## [Exercise]
I need the lines below from the one with "At what coordinates" down to the one with "Click the import" reproduced exactly, both ends included, and nothing else.

## [Information given]
__________
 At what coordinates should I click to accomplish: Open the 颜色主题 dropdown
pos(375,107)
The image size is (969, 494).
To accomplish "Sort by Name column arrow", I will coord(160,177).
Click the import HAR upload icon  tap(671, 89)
__________
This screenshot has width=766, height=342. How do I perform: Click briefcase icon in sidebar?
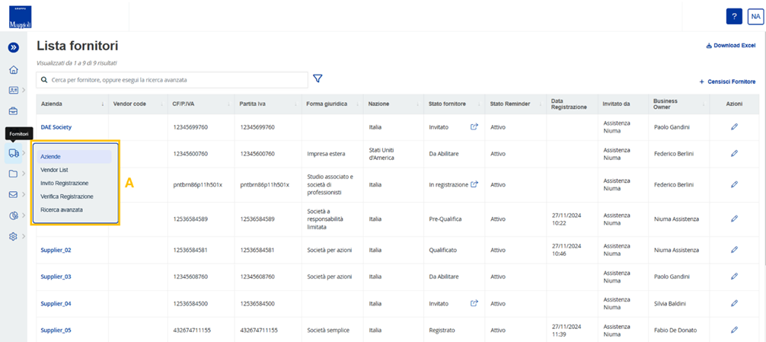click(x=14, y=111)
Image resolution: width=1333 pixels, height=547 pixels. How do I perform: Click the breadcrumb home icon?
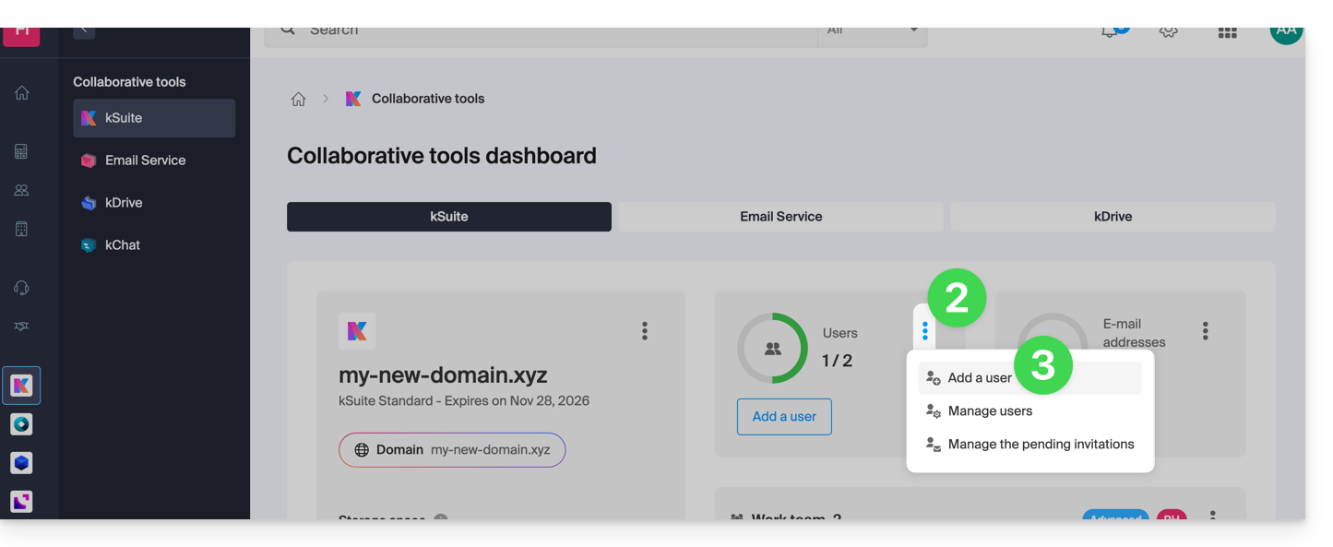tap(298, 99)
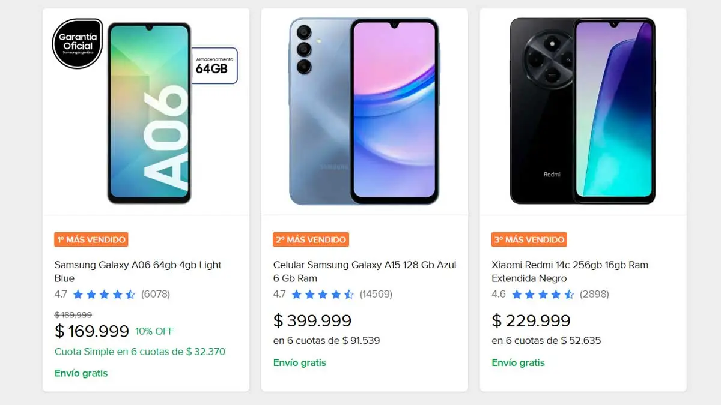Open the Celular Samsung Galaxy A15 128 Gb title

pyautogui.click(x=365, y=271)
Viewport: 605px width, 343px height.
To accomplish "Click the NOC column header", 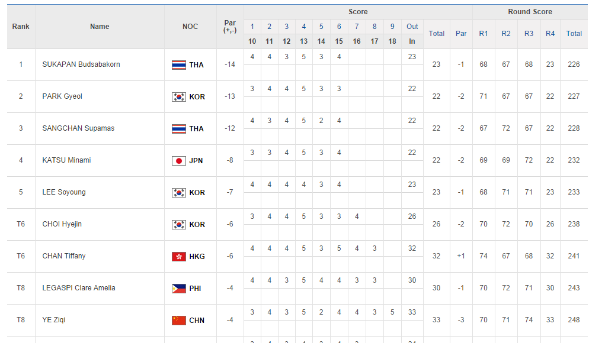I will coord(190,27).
__________
## [Result of this task]
 At what coordinates should I click to accomplish: Open the 颜色主题 dropdown
pos(375,107)
The image size is (969, 494).
To accomplish "Sort by Name column arrow", I will coord(160,177).
Click the import HAR upload icon  tap(671, 89)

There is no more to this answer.